7. If you are planning a twist ending, don’t make the twist less interesting or more conventional than what the audience is expecting.

That’s what has outraged me so much about the way Lost finished, and it’s taken me this long to realise: It was a betrayal of the craft of writing that I love so much. I watched this show for its writing, because I believed (just like poor old John Locke) that there was a purpose to it all. It made the show (seemingly) the finest example of television writing seen so far, raising the bar by an unprecedented amount. The ending of the show negates and contradicts all that, and sets scripted television back by a couple of decades. I avoid badly written shows like the plague anyway, and for such a finely scripted series to let the side down at the last minute, in a way that actually reduces the credibility of the series as a whole, is a travesty. Armed with foreknowledge of other’s mistakes (Battlestar Galactica), brilliant writing skills capable of producing genius episodes like The Incident and Through the Looking Glass, and a preset amount of time to tell the story, the writers of this show had an unprecedented opportunity to create a serialised story for television with a fully satisfying ending. There was no reason they couldn’t deliver something of exceptionally high calibre. They had ample time and opportunity to give us something more and just didn't. Similarly, there were ample questions they could have easily answered but chose not to (outrigger anyone?). It almost feels like they've been making fun of us, like this has all been a massive joke at the expense of people who want things to make sense and aren't satisfied with sugary nonsensical resolutions.

I never wanted the puzzle to be put together for me, or even to be shown the picture on the box. I just wanted, after six years of waiting, getting the puzzle by instalments, to have enough pieces to be able to put the darn thing together. Instead I have a jumbled incomplete pile of pieces, and the latest ones I’ve received seem to show a different picture to the rest.

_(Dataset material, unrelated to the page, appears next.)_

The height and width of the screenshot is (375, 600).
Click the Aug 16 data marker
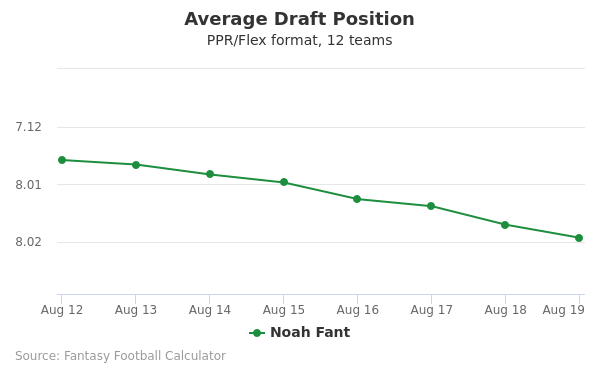[357, 199]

This year all the answers (what few we got) seemed obvious, illogical, vague and contradictory, and were suddenly a simplistic fantasy rather than science fiction. Up until a third of the way through season 6 I fully believed they were gonna pull a rabbit out of their hat, because they'd done so before. There were many times when mysteries on the show had answers that were surprising, clever, satisfying and tied plot threads together. There was still a lot to resolve after season 5, but I believed they could do it. I still believe they could have done it if they'd tried hard enough. Even up until the final episode I could see plot threads coming together and believed that they could astound us one more time, with two and a half hours of twist-riddled, character driven, revelatory brilliance. Up until the end there was potential to salvage the story, but by then they just didn't care about the story. I don't think they ever cared. They've indicated that this really was how they always intended to end things. And we all thought ‘how clever, they've thought it all through’. But, as previously observed, any story could have had that ending, including a final shot that mirrored the first, and it didn't matter what happened leading up to it. So they just kept throwing up vague plot twists to keep us watching. The final 'twist' of Lost was really more of a sucker punch, and the mislead relied on them feeding us red herrings that just didn't make sense in retrospect, like the island being underwater, Sun losing the ability to speak English in the real world, Eloise saying that Desmond's actions were a violation... etc, etc.

Guys, c’mon, the emperor has no clothes on. We’ve been conned. I can’t believe so many people are content with that, to be honest – I really can’t comprehend why the people who loved this show so much aren’t up in arms about the cop-out ending they ditched us with. If you feel the need to jump to its defence then do so, but I will not agree and will probably leave this review to be my final word on the subject. I have critically analyzed the finale, and found that the more I did so the more I hated it, and the more let down I felt. I have the right to say so. Please remember this. If no-one challenges this kind of sloppiness and contempt for viewers, TV’s never going to improve.